Smart money on rate cut as soon as next month

Almost nobody expects the Reserve Bank to cut interest rates tomorrow when it issues its latest Monetary Policy Statement (MPS), but the smart money is betting rates will fall, if not next month, then by early June.

Wednesday, March 5th 2003, 1:05AM

by Jenny Ruth

In the wholesale interest rate market, the March 90-day bank bill futures, which expire on the March 12, are trading at 5.71%, slightly below the Reserve Bank’s 5.75% Official Cash Rate (OCR).

That suggests the market thinks there’s a slight possibility of a rate cut this week. But looking out to the June 90-day bank bill futures which are trading at 5.39% and the market is saying there will be a cut either before or on June 5 when the next MPS is due and that a further cut will be coming not long after that. The September and December futures are trading at 5.22%.

Yet the economists at only one of the five major home lending banks reckon there will be any change in interest rates this year.

Westpac changed its view only in the last week, says economist Nick Tuffley, and is now picking the OCR will fall to 5.5% in June.

"Pretty much since the beginning of the year, the risks have been shifting down bit by bit," Tuffley says.

The consensus forecasts of economic growth among New Zealand’s trading partners, a key measure the Reserve Bank watches, have shifted from 3.6% in the middle of last year down to 2.8%.

Coupled with the strength of the New Zealand dollar, particularly against the Australian dollar, that should mean lower export earnings this year, Tuffley says.

New Zealand’s rate of growth is likely to shift down from about 4% last year to between 2% and 2.5% this year and that should be sufficient to quell the inflationary pressures evident at the moment, he says.
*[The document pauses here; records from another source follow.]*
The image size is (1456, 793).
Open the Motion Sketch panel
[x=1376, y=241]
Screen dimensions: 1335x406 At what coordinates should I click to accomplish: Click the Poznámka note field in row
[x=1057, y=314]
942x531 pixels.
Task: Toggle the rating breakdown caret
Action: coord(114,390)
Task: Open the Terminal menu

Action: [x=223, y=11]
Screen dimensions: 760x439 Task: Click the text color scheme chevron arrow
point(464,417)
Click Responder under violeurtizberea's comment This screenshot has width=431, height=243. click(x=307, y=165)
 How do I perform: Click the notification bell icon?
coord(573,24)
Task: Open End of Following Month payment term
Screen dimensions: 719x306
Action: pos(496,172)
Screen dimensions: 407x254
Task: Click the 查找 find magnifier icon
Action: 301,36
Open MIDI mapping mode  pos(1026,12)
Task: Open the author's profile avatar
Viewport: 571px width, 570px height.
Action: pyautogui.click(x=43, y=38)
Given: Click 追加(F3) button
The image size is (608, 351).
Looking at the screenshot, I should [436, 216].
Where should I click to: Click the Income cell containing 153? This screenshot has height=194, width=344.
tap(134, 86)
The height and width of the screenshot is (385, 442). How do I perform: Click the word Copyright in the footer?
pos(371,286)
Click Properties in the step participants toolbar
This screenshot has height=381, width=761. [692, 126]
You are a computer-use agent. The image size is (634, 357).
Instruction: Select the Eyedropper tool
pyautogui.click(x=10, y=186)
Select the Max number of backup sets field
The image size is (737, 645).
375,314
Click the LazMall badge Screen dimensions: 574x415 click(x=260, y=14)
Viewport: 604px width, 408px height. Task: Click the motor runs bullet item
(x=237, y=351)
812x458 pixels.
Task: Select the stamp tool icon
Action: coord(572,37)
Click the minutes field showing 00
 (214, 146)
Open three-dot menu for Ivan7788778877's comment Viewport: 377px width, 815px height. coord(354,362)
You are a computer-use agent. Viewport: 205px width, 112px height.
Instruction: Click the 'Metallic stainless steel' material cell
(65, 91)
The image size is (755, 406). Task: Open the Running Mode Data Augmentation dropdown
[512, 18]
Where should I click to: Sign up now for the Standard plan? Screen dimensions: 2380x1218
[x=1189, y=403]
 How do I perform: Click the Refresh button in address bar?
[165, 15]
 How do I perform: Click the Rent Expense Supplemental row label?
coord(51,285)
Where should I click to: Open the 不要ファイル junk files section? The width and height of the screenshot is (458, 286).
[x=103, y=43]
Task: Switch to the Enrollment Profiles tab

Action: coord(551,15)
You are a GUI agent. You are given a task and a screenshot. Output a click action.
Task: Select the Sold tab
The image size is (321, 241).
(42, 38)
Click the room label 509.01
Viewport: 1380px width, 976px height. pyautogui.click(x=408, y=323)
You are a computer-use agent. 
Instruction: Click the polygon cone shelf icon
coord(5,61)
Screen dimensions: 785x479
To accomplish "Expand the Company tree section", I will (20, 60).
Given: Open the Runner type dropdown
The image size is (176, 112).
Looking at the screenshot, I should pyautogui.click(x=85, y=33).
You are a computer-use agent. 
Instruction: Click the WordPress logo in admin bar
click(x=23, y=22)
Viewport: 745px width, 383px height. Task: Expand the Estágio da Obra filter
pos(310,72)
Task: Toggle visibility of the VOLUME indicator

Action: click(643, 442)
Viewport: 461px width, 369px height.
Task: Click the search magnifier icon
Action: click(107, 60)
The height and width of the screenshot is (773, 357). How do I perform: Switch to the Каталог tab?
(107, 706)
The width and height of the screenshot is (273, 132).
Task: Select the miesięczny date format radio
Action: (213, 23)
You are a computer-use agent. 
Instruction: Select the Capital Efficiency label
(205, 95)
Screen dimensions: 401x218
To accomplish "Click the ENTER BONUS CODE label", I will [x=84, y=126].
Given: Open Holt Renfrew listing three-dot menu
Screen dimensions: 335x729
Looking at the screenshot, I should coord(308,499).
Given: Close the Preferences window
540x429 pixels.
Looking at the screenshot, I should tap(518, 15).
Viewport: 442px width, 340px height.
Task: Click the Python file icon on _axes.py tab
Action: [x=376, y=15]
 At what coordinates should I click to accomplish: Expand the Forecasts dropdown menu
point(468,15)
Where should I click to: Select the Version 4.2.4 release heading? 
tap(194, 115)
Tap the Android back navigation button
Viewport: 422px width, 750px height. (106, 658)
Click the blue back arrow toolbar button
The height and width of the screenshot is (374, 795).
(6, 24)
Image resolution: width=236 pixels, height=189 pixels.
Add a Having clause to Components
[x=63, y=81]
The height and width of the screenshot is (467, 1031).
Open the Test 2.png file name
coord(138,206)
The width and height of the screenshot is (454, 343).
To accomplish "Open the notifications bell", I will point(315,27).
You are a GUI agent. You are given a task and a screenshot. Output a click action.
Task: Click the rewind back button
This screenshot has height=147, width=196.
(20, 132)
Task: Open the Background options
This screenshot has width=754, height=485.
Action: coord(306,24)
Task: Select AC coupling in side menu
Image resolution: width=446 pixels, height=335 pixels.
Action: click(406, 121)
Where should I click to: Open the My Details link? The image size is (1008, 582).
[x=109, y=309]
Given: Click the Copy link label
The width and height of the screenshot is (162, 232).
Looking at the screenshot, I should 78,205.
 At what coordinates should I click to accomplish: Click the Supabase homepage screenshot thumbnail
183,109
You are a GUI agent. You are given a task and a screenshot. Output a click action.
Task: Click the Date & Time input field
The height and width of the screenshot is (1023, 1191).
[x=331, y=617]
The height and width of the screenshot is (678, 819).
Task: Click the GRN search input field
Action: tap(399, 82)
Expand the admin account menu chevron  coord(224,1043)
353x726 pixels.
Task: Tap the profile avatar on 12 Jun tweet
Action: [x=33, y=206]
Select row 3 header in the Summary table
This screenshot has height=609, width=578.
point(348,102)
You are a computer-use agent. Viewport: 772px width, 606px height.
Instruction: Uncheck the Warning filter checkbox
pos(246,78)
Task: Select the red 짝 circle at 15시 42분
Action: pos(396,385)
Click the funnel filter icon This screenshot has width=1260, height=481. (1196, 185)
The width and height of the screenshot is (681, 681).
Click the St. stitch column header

ASB Bank chief economist Anthony Byett says it may be no accident that the major home lenders are tending to view the world differently from those in the wholesale interest rate market.

The major retail banks "are seeing firsthand the solid spending that’s going on, particularly in the housing market," he says. "If you were looking at the domestic factors alone, you would probably be putting rates up."